• TASK DESCRIPTION
Edit the items from the line containing "The image size is (692, 476)." through the line containing "[x=71, y=57]" by replacing "capacitor" with "resistor", and reproduce those lines with nothing else changed.

• Part of a data file

— BEGIN —

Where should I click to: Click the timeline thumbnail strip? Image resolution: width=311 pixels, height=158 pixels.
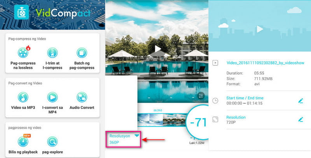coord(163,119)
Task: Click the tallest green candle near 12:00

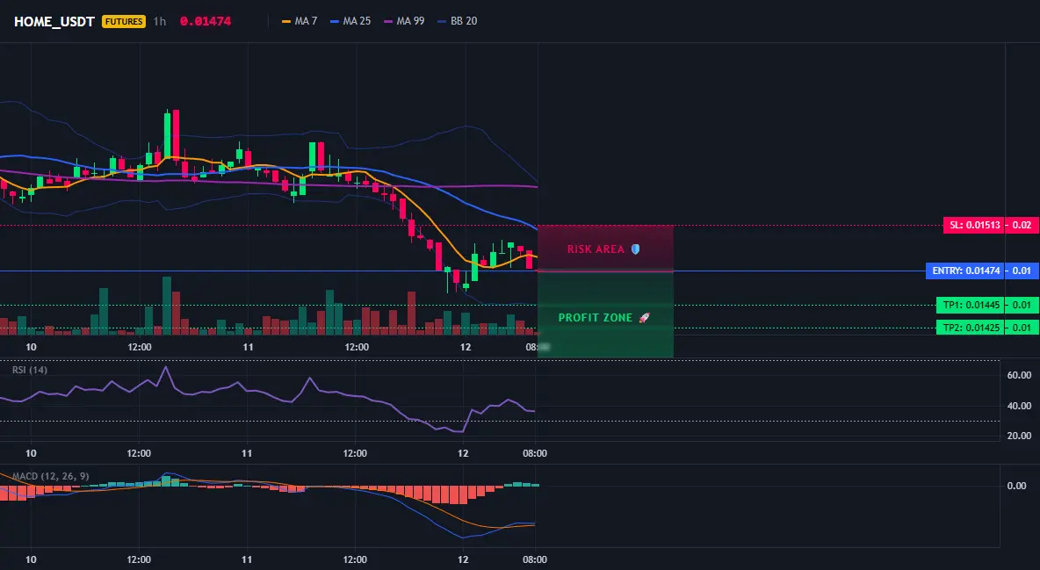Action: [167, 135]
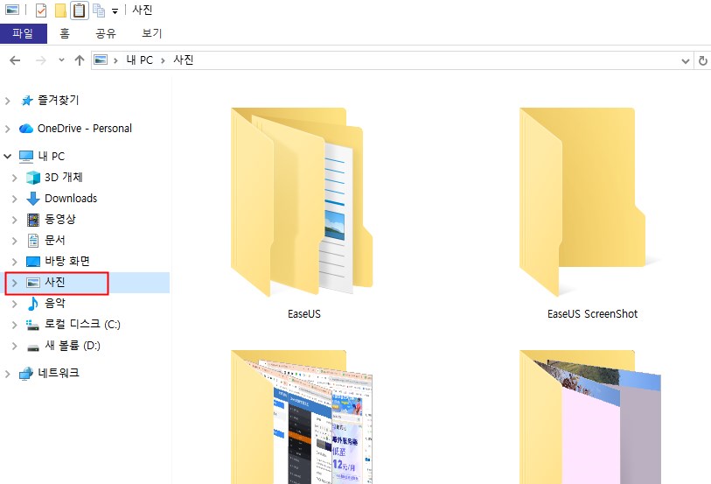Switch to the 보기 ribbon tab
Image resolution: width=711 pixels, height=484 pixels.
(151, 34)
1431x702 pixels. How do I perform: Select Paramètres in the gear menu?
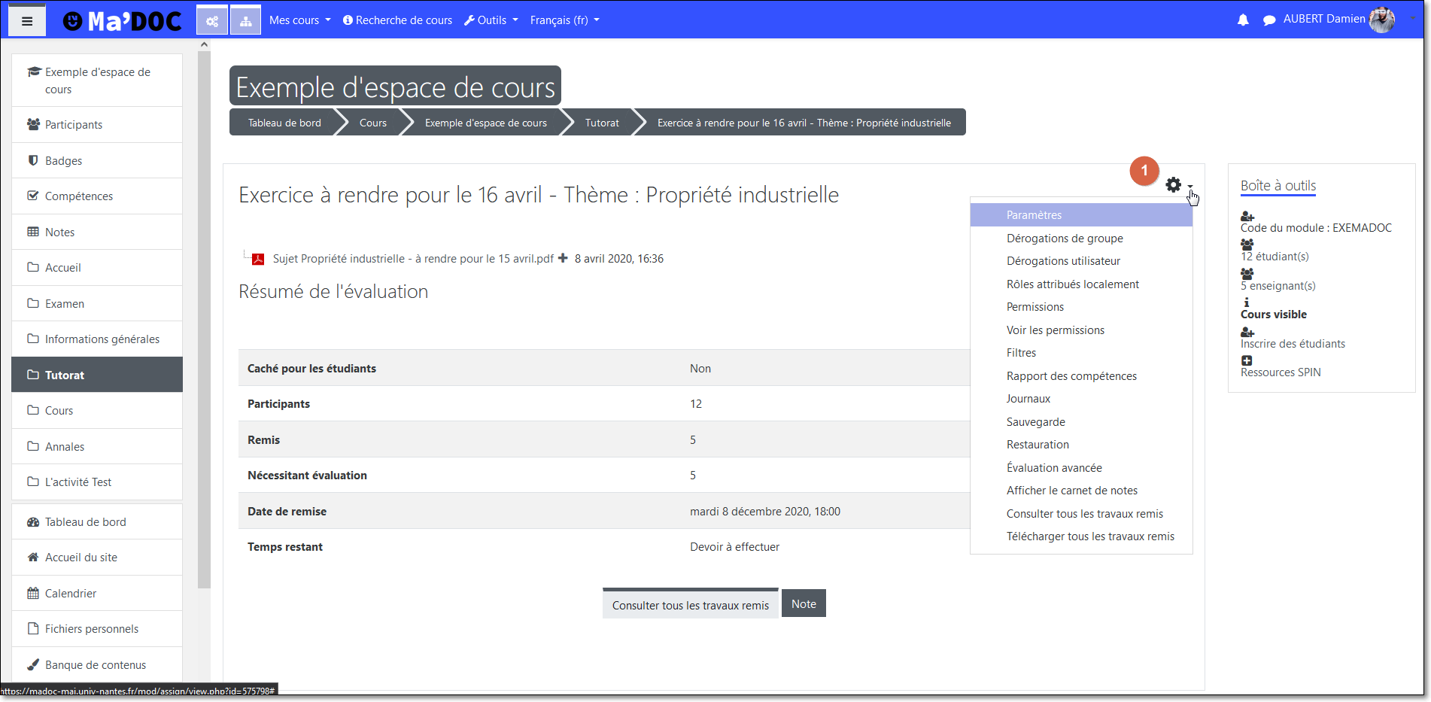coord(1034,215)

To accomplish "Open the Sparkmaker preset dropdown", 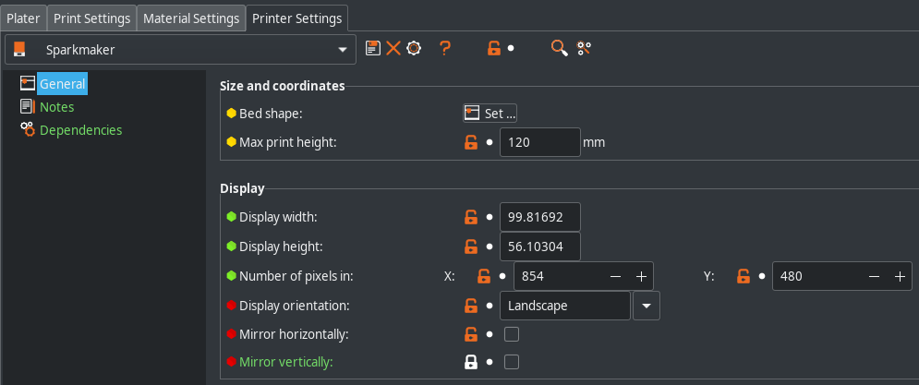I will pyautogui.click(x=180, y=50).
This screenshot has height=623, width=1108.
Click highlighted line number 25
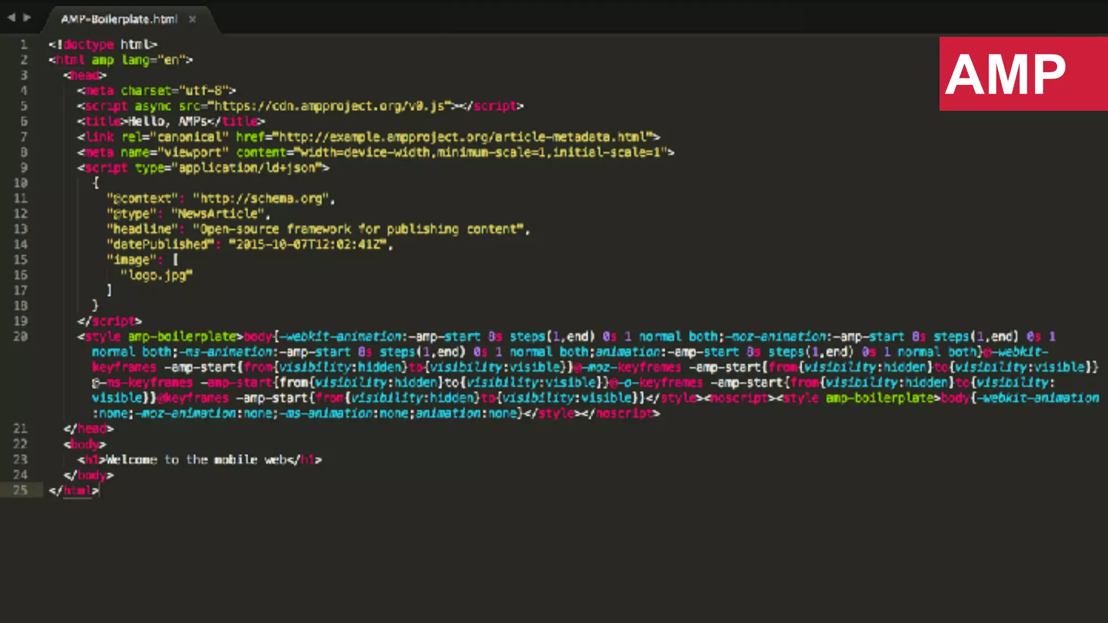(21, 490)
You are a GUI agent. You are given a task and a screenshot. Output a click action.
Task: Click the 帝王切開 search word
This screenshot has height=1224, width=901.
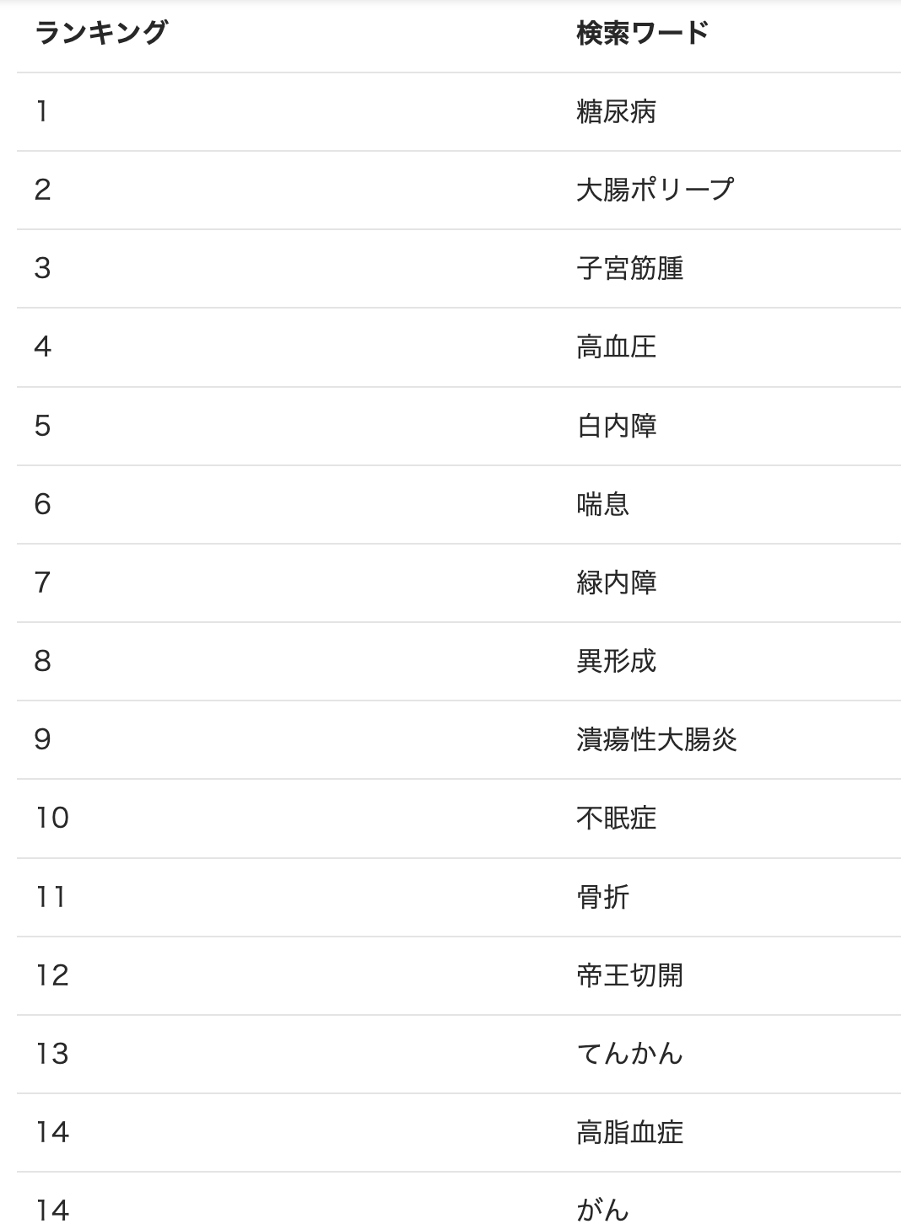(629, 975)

— END —
— BEGIN —

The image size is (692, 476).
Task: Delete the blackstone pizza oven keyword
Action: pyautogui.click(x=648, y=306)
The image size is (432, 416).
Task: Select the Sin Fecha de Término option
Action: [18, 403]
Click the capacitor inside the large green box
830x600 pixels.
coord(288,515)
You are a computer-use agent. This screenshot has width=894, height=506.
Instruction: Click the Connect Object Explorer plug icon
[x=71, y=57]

— END —

• RESULT BELOW
The image size is (692, 476).
Task: Delete the blackstone pizza oven keyword
Action: pyautogui.click(x=648, y=306)
The image size is (432, 416).
Task: Select the Sin Fecha de Término option
Action: [18, 403]
Click the resistor inside the large green box
830x600 pixels.
coord(288,515)
You are a computer-use agent. This screenshot has width=894, height=506.
Instruction: Click the Connect Object Explorer plug icon
[x=71, y=57]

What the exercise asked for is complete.